Input material START
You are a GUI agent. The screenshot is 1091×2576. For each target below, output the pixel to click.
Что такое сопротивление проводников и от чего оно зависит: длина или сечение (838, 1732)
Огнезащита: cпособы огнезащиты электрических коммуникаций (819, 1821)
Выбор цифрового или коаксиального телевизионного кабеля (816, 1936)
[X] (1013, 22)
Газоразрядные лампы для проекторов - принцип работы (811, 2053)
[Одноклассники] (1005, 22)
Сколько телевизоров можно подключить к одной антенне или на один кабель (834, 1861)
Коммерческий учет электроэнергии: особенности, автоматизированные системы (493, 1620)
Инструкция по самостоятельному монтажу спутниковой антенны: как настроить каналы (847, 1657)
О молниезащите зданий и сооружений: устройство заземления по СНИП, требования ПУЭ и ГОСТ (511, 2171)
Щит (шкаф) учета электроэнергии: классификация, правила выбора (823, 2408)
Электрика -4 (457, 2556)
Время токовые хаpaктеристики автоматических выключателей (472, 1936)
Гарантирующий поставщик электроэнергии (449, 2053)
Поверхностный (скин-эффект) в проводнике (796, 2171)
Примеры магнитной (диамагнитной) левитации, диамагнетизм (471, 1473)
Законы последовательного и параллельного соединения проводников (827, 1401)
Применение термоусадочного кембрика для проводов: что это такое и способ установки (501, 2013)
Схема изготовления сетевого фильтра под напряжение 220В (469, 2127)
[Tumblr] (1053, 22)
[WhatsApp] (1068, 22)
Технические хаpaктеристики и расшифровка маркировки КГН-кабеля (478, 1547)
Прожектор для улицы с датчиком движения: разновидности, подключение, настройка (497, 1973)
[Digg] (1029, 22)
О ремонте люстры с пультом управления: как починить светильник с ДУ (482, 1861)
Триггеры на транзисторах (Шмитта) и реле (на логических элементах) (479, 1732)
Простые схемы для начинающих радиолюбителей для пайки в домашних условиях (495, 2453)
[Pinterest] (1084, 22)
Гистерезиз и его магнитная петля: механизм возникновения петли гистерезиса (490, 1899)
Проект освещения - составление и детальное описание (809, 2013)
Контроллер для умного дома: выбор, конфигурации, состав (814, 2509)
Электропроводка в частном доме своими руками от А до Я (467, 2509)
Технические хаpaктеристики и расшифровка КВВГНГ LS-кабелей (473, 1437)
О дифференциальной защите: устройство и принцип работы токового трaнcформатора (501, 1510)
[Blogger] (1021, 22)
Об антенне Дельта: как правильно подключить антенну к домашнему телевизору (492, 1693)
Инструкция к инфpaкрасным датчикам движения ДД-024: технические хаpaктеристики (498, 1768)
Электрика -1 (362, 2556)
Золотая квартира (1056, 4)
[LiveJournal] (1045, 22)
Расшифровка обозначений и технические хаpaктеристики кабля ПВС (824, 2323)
Input material END
(Activity): Reproduce the lines above, beginning at the line with "Выбор цифрового или" and stopping after the line with "Примеры магнитной (диамагнитной)", exactly as they are.

(Task response):
Выбор цифрового или коаксиального телевизионного кабеля (816, 1936)
[X] (1013, 22)
Газоразрядные лампы для проекторов - принцип работы (811, 2053)
[Одноклассники] (1005, 22)
Сколько телевизоров можно подключить к одной антенне или на один кабель (834, 1861)
Коммерческий учет электроэнергии: особенности, автоматизированные системы (493, 1620)
Инструкция по самостоятельному монтажу спутниковой антенны: как настроить каналы (847, 1657)
О молниезащите зданий и сооружений: устройство заземления по СНИП, требования ПУЭ и ГОСТ (511, 2171)
Щит (шкаф) учета электроэнергии: классификация, правила выбора (823, 2408)
Электрика -4 (457, 2556)
Время токовые хаpaктеристики автоматических выключателей (472, 1936)
Гарантирующий поставщик электроэнергии (449, 2053)
Поверхностный (скин-эффект) в проводнике (796, 2171)
Примеры магнитной (диамагнитной) левитации, диамагнетизм (471, 1473)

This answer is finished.